ABOUT THIS TASK » Quote all entries in full, exactly.

INFORMATION GIVEN »
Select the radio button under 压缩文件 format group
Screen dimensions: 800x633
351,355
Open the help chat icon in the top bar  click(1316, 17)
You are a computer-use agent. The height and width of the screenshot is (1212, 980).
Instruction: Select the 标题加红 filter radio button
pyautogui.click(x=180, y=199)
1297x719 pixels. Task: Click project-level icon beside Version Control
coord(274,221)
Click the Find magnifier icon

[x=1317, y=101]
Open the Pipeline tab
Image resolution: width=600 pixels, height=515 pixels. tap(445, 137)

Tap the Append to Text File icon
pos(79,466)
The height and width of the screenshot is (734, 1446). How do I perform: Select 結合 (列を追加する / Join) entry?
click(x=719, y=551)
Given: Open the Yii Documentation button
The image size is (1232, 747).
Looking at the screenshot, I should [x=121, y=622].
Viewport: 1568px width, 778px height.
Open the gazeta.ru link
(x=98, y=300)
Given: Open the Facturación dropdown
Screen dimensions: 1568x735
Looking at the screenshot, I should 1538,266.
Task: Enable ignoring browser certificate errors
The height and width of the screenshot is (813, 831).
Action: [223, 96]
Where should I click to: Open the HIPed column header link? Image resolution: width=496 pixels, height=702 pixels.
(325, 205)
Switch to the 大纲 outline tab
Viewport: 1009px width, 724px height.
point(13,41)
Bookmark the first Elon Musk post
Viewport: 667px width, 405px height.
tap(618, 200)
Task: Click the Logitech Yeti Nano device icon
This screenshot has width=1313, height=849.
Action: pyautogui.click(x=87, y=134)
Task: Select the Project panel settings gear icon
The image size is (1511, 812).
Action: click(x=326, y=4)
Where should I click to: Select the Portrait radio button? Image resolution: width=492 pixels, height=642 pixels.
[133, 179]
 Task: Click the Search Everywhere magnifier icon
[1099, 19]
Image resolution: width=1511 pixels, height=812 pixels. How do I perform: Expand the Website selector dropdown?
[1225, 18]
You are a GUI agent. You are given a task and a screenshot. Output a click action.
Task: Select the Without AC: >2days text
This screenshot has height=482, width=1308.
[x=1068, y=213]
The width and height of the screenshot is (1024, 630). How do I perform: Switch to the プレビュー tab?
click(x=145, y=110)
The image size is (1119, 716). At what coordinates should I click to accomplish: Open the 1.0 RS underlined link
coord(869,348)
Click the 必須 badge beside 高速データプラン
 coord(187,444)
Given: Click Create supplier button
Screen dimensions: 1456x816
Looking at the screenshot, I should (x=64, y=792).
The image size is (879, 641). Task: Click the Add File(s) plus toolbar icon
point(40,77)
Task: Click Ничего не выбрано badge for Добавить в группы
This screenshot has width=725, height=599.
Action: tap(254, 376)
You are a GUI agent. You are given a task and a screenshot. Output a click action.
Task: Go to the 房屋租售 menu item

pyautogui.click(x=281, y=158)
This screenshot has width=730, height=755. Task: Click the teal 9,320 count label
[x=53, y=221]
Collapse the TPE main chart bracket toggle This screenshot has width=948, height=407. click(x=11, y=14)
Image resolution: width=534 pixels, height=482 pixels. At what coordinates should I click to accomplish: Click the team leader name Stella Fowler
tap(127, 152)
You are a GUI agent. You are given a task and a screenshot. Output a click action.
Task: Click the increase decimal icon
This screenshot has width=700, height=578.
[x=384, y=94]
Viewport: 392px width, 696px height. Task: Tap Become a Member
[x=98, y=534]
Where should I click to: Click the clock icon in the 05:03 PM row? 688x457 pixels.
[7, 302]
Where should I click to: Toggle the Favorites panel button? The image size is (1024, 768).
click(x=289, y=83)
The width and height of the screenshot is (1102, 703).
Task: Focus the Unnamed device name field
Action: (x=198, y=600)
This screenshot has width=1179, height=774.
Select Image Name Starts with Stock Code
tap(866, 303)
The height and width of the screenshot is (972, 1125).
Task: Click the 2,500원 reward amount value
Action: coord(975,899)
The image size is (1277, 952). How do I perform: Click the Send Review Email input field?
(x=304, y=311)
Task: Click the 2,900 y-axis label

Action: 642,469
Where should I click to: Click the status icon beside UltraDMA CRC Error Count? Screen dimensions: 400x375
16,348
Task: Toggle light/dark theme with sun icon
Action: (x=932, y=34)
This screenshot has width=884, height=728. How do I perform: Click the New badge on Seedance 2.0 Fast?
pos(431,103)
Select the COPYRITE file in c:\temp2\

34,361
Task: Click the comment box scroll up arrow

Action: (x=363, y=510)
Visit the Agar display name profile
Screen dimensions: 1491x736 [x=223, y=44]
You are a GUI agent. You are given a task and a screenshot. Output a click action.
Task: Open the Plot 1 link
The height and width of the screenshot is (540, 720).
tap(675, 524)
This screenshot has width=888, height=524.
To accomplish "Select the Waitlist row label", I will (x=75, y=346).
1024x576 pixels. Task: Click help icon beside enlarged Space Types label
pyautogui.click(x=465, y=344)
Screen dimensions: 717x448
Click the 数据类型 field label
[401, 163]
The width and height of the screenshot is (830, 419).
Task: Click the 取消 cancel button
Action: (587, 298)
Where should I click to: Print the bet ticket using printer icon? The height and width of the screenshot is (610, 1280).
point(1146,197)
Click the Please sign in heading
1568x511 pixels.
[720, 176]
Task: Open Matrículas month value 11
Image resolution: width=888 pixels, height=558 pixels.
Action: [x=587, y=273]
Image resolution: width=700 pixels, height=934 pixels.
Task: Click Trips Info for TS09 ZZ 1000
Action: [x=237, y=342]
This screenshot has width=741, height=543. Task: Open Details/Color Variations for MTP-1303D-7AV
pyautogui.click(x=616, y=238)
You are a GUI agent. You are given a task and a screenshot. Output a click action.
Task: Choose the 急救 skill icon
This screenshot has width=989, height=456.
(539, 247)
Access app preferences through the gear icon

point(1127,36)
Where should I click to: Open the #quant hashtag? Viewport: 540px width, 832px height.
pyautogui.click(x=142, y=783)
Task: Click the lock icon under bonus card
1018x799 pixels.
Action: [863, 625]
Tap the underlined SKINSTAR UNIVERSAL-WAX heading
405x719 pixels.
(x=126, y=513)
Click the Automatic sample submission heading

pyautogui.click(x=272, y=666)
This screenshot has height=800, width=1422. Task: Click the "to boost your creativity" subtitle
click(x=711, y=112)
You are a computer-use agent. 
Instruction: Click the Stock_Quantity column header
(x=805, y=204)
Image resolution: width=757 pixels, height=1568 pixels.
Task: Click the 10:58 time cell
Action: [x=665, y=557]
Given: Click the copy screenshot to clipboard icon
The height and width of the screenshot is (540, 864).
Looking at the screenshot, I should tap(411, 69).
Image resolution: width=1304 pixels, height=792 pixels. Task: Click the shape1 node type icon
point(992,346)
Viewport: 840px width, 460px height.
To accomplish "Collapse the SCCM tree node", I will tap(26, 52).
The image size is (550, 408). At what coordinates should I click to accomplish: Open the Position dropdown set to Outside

SOLUTION TO THIS EXERCISE »
Select the radio button under 压缩文件 format group
Screen dimensions: 800x633
351,355
Open the help chat icon in the top bar  click(1316, 17)
You are a computer-use agent. The height and width of the screenshot is (1212, 980).
Instruction: Select the 标题加红 filter radio button
pyautogui.click(x=180, y=199)
1297x719 pixels. Task: Click project-level icon beside Version Control
coord(274,221)
Click the Find magnifier icon

[x=1317, y=101]
Open the Pipeline tab
Image resolution: width=600 pixels, height=515 pixels. tap(445, 137)

Tap the Append to Text File icon
pos(79,466)
The height and width of the screenshot is (734, 1446). How do I perform: Select 結合 (列を追加する / Join) entry?
click(x=719, y=551)
Given: Open the Yii Documentation button
The image size is (1232, 747).
Looking at the screenshot, I should [x=121, y=622].
Viewport: 1568px width, 778px height.
Open the gazeta.ru link
(x=98, y=300)
Given: Open the Facturación dropdown
Screen dimensions: 1568x735
Looking at the screenshot, I should 1538,266.
Task: Enable ignoring browser certificate errors
The height and width of the screenshot is (813, 831).
Action: [223, 96]
Where should I click to: Open the HIPed column header link? Image resolution: width=496 pixels, height=702 pixels.
(325, 205)
Switch to the 大纲 outline tab
Viewport: 1009px width, 724px height.
point(13,41)
Bookmark the first Elon Musk post
Viewport: 667px width, 405px height.
tap(618, 200)
Task: Click the Logitech Yeti Nano device icon
This screenshot has width=1313, height=849.
Action: pyautogui.click(x=87, y=134)
Task: Select the Project panel settings gear icon
The image size is (1511, 812).
Action: click(x=326, y=4)
Where should I click to: Select the Portrait radio button? Image resolution: width=492 pixels, height=642 pixels.
[133, 179]
 Task: Click the Search Everywhere magnifier icon
[1099, 19]
Image resolution: width=1511 pixels, height=812 pixels. How do I perform: Expand the Website selector dropdown?
[1225, 18]
You are a GUI agent. You are given a task and a screenshot. Output a click action.
Task: Select the Without AC: >2days text
This screenshot has height=482, width=1308.
[x=1068, y=213]
The width and height of the screenshot is (1024, 630). How do I perform: Switch to the プレビュー tab?
click(x=145, y=110)
The image size is (1119, 716). At what coordinates should I click to accomplish: Open the 1.0 RS underlined link
coord(869,348)
Click the 必須 badge beside 高速データプラン
 coord(187,444)
Given: Click Create supplier button
Screen dimensions: 1456x816
Looking at the screenshot, I should (x=64, y=792).
The image size is (879, 641). Task: Click the Add File(s) plus toolbar icon
point(40,77)
Task: Click Ничего не выбрано badge for Добавить в группы
This screenshot has width=725, height=599.
Action: tap(254, 376)
You are a GUI agent. You are given a task and a screenshot. Output a click action.
Task: Go to the 房屋租售 menu item

pyautogui.click(x=281, y=158)
This screenshot has width=730, height=755. Task: Click the teal 9,320 count label
[x=53, y=221]
Collapse the TPE main chart bracket toggle This screenshot has width=948, height=407. click(x=11, y=14)
Image resolution: width=534 pixels, height=482 pixels. At what coordinates should I click to accomplish: Click the team leader name Stella Fowler
tap(127, 152)
You are a GUI agent. You are given a task and a screenshot. Output a click action.
Task: Click the increase decimal icon
This screenshot has width=700, height=578.
[x=384, y=94]
Viewport: 392px width, 696px height. Task: Tap Become a Member
[x=98, y=534]
Where should I click to: Click the clock icon in the 05:03 PM row? 688x457 pixels.
[7, 302]
Where should I click to: Toggle the Favorites panel button? The image size is (1024, 768).
click(x=289, y=83)
The width and height of the screenshot is (1102, 703).
Task: Focus the Unnamed device name field
Action: (x=198, y=600)
This screenshot has width=1179, height=774.
Select Image Name Starts with Stock Code
tap(866, 303)
The height and width of the screenshot is (972, 1125).
Task: Click the 2,500원 reward amount value
Action: coord(975,899)
The image size is (1277, 952). How do I perform: Click the Send Review Email input field?
(x=304, y=311)
Task: Click the 2,900 y-axis label

Action: 642,469
Where should I click to: Click the status icon beside UltraDMA CRC Error Count? Screen dimensions: 400x375
16,348
Task: Toggle light/dark theme with sun icon
Action: (x=932, y=34)
This screenshot has width=884, height=728. How do I perform: Click the New badge on Seedance 2.0 Fast?
pos(431,103)
Select the COPYRITE file in c:\temp2\

34,361
Task: Click the comment box scroll up arrow

Action: (x=363, y=510)
Visit the Agar display name profile
Screen dimensions: 1491x736 [x=223, y=44]
You are a GUI agent. You are given a task and a screenshot. Output a click action.
Task: Open the Plot 1 link
The height and width of the screenshot is (540, 720).
tap(675, 524)
This screenshot has width=888, height=524.
To accomplish "Select the Waitlist row label", I will (x=75, y=346).
1024x576 pixels. Task: Click help icon beside enlarged Space Types label
pyautogui.click(x=465, y=344)
Screen dimensions: 717x448
Click the 数据类型 field label
[401, 163]
The width and height of the screenshot is (830, 419).
Task: Click the 取消 cancel button
Action: (587, 298)
Where should I click to: Print the bet ticket using printer icon? The height and width of the screenshot is (610, 1280).
point(1146,197)
Click the Please sign in heading
1568x511 pixels.
[720, 176]
Task: Open Matrículas month value 11
Image resolution: width=888 pixels, height=558 pixels.
Action: [x=587, y=273]
Image resolution: width=700 pixels, height=934 pixels.
Task: Click Trips Info for TS09 ZZ 1000
Action: [x=237, y=342]
This screenshot has width=741, height=543. Task: Open Details/Color Variations for MTP-1303D-7AV
pyautogui.click(x=616, y=238)
You are a GUI agent. You are given a task and a screenshot. Output a click action.
Task: Choose the 急救 skill icon
This screenshot has width=989, height=456.
(539, 247)
Access app preferences through the gear icon

point(1127,36)
Where should I click to: Open the #quant hashtag? Viewport: 540px width, 832px height.
pyautogui.click(x=142, y=783)
Task: Click the lock icon under bonus card
1018x799 pixels.
Action: [863, 625]
Tap the underlined SKINSTAR UNIVERSAL-WAX heading
405x719 pixels.
(x=126, y=513)
Click the Automatic sample submission heading

pyautogui.click(x=272, y=666)
This screenshot has height=800, width=1422. Task: Click the "to boost your creativity" subtitle
click(x=711, y=112)
You are a computer-use agent. 
Instruction: Click the Stock_Quantity column header
(x=805, y=204)
Image resolution: width=757 pixels, height=1568 pixels.
Task: Click the 10:58 time cell
Action: [x=665, y=557]
Given: Click the copy screenshot to clipboard icon
The height and width of the screenshot is (540, 864).
Looking at the screenshot, I should tap(411, 69).
Image resolution: width=1304 pixels, height=792 pixels. Task: Click the shape1 node type icon
point(992,346)
Viewport: 840px width, 460px height.
To accomplish "Collapse the SCCM tree node", I will tap(26, 52).
The image size is (550, 408). At what coordinates should I click to accomplish: Open the Position dropdown set to Outside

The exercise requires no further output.